Deputy Legislative Speaker Hung Hsiu-chu (洪秀柱) of the Chinese Nationalist Party (KMT) called for a “cross-strait peace agreement” in an interview with the Hong Kong-based China Review News Agency published on Monday, and yesterday repeated the call to “properly situate cross-strait political status.”
Hung, who on Monday registered to participate in the KMT presidential primary, on Facebook yesterday said she decided to contest the primary to “establish a correct path for the Republic of China and the KMT.”
Saying that the Democratic Progressive Party’s (DPP) political ideas are “destined to bring tension and crisis across the Taiwan Strait and deprive Taiwanese of dignity by making Taiwan uncompetitive,” Hung said she endorses carrying out political talks with Beijing, “signing a cross-strait peace agreement on an equal footing and based on dignity” and “establishing a cross-strait military mutual-trust mechanism.”
Hung was less reserved in the China Review News Agency interview.
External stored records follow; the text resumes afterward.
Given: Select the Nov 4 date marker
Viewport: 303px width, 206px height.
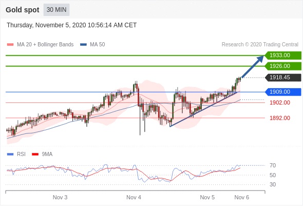Looking at the screenshot, I should pos(134,197).
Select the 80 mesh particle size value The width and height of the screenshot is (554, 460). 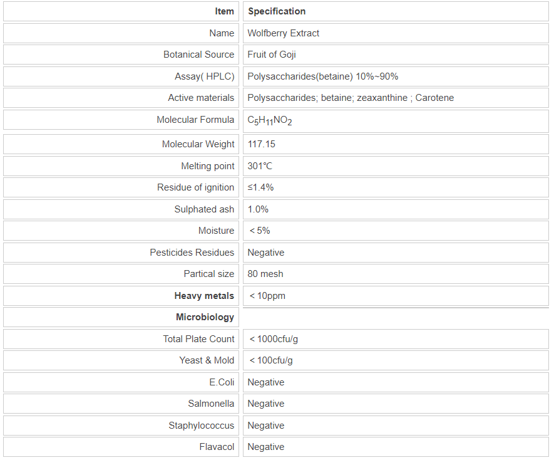[x=265, y=274]
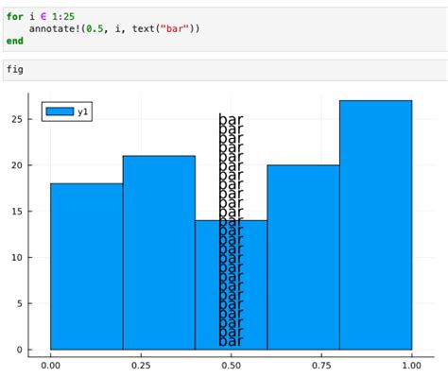Click the second histogram bar reaching 21
The height and width of the screenshot is (377, 448).
(x=159, y=252)
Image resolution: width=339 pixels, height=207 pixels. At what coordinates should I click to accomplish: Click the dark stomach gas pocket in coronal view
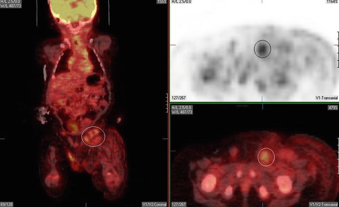coord(94,79)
“How long can the 1992 consensus hold if it stays where it is now? Are you to maintain the status quo forever?” she was quoted as saying.
A cross-strait peace deal and military mutual-trust mechanism, according to Hung, are the next step. With them, “we can let our guard down and move forward.”
China’s M503 commercial flight route — unilaterally established by Beijing — was described by Hung as “something that could give Taiwan more safety and protection,” as it is “a route for international civil, rather than military, aviation.”
“It would be even better to have more civil air routes between us so that [the Chinese military] could not easily approach us,” she said. “It is such nonsense to say that it has damaged our national dignity.”
Regarding a recent controversy related to China’s Asian Infrastructure Investment Bank, Hung dismissed concerns that Taiwan would be slighted by the name under which it joins the bank.
“Either you have your dignity and full national name, or be marginalized. Which one do you want?” she said.
“It cannot be denied that China is a rising power and that it will replace the US to become the biggest economy by 2025. [Taiwanese] are of the same race and write the same words [as China.] Why do we not take the opportunity to stand on the giant’s shoulder?” she added.